Cultivated apples are a result of extensive ancient hybridization of various species of the genus Malus Mill., a member of the Rosaceae Juss. family, subfamily Pomoideae (pome fruits) (Jackson, 2003; Webster, 2005). Over hundred botanical names have been published for the cultivated apple (Qian et al., 2010; Cornille et al., 2012, 2014), however, Malus domestica Borkh. is now the correct binomial nomenclature for the cultivated apple (Qian et al., 2010). Some morphological characteristics shared by apple cultivars in the world are: woolly pubescence on young stems and on the lower surface of the leaves, dull green leaves, elliptic-ovate in shape, with irregularly saw toothed margins, woolly pubescence on flower stalks and calyx, and pome fruits indented at the base with persistent calyx (Webster, 2005).

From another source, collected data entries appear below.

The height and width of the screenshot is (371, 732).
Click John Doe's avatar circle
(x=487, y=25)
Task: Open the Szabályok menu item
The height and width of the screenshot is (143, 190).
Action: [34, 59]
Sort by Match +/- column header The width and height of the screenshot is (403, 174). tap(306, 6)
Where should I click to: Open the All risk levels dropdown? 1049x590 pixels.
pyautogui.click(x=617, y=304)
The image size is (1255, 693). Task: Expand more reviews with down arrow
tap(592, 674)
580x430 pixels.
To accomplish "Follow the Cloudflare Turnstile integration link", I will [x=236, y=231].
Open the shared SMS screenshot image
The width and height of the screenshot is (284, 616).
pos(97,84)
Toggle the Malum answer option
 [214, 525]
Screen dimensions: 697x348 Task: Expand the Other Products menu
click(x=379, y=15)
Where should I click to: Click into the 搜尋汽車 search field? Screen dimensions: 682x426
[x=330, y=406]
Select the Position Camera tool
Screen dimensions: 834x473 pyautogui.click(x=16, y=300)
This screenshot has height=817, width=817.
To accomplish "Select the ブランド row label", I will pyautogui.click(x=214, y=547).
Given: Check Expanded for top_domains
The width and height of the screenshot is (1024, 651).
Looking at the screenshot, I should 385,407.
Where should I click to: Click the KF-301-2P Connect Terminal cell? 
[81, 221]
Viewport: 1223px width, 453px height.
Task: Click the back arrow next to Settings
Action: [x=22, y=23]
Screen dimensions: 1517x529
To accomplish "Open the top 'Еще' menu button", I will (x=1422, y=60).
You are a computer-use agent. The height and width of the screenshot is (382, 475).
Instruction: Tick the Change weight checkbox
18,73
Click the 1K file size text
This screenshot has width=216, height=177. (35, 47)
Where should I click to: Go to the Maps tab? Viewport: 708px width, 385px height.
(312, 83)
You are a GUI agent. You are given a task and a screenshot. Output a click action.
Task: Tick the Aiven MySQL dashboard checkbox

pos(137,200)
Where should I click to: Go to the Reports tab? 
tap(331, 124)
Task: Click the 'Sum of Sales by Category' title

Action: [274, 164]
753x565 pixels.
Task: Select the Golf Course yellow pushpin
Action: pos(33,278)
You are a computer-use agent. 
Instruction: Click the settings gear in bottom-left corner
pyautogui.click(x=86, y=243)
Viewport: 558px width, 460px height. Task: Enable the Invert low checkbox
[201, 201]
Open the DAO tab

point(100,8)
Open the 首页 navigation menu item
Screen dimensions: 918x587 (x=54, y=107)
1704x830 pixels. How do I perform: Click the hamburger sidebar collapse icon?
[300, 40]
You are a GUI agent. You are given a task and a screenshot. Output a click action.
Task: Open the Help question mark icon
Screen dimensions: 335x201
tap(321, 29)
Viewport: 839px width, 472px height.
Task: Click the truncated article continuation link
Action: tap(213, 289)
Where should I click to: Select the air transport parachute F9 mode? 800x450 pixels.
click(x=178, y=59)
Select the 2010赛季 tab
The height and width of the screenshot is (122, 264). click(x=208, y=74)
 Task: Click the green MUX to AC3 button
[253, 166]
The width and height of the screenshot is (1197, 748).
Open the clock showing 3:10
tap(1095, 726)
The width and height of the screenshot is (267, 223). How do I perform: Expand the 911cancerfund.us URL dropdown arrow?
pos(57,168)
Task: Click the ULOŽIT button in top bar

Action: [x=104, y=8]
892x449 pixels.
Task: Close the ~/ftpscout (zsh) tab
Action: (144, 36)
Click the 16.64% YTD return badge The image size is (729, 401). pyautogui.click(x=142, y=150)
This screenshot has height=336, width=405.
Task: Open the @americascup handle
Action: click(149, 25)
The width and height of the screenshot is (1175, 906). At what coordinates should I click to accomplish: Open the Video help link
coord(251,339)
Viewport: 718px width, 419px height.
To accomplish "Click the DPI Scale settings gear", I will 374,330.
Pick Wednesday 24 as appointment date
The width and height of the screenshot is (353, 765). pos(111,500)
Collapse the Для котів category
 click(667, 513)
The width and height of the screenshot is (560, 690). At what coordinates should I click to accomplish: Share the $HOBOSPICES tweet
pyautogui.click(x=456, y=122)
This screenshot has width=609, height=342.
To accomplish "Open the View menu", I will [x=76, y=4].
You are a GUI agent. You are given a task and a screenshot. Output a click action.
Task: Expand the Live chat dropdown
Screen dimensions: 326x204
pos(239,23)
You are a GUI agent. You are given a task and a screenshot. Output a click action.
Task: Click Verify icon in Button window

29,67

While interesting to reduce the negative impact of conventional orchard management agroforestry systems designed around fruit trees in temperate climate are poorly developed and studied and usually put the fruit tree in the upper strata (Lauri and Simon 2019) as typically illustrated in mixed fruit tree and vegetable farms that combine fruit trees and market gardening (Paut et al., 2021). In tropical climate agroforestry designed around fruit trees (e.g. coffee and cocoa which are shade-adapted species) is a common practice. A recent study on coffee shows that light use efficiency increases with shade leaving net primary productivity fairly stable across all shade levels (Charbonnier et al., 2017). Furthermore, shade has been proposed as a solution to improve tree water status and water use efficiency during drought periods (Nicolás et al., 2005; Girona et al., 2012). While light interception has been reported to be a primary factor to fruit yield (Palmer et al., 2002) some studies have shown that under a moderate water stress net shading improved yield in apple (Lopez et al., 2018). The benefit of shade was multi-factorial, it improved the tree water status, delayed fruit maturity hence giving more time for fruit growth and reduced photo-inhibition. Therefore, there is an incentive to study increasingly complex woody plant combination in temperate climate by combining timber trees, fruit trees and annual crops or shrubs on different strata (Lovell et al. 2018; Lauri et al. 2019).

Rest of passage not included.